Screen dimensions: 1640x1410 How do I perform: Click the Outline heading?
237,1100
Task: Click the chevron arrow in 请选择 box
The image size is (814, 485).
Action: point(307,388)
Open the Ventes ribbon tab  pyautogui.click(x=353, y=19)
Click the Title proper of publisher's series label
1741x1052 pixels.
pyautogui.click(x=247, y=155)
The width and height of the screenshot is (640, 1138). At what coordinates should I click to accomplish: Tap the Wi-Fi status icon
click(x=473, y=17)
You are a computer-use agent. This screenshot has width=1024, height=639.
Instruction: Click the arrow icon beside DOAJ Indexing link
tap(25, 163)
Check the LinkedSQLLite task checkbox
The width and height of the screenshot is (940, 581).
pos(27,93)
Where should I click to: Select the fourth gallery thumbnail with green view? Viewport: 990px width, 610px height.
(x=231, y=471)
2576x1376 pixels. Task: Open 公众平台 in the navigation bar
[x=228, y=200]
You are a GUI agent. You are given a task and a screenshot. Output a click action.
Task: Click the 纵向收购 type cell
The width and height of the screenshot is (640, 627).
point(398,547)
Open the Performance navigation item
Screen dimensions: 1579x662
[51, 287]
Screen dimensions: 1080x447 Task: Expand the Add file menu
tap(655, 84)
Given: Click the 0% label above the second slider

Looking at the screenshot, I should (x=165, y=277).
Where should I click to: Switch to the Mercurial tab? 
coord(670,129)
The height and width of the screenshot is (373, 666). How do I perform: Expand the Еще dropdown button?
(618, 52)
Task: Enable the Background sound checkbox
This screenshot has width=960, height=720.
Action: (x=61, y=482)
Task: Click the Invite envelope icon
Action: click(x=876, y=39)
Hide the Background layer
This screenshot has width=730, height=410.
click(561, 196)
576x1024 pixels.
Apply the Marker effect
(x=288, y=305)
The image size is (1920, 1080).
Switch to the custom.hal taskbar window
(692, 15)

● Instructions to follow:
Reproduce only the part of the records that opens with the line containing "Click the Title" and closes with the line containing "(x=231, y=471)", swapping "Wi-Fi" for "Bluetooth" and changing nothing else.

● Written solution:
Click the Title proper of publisher's series label
1741x1052 pixels.
pyautogui.click(x=247, y=155)
The width and height of the screenshot is (640, 1138). At what coordinates should I click to accomplish: Tap the Bluetooth status icon
click(x=473, y=17)
You are a computer-use agent. This screenshot has width=1024, height=639.
Instruction: Click the arrow icon beside DOAJ Indexing link
tap(25, 163)
Check the LinkedSQLLite task checkbox
The width and height of the screenshot is (940, 581).
pos(27,93)
Where should I click to: Select the fourth gallery thumbnail with green view? Viewport: 990px width, 610px height.
(x=231, y=471)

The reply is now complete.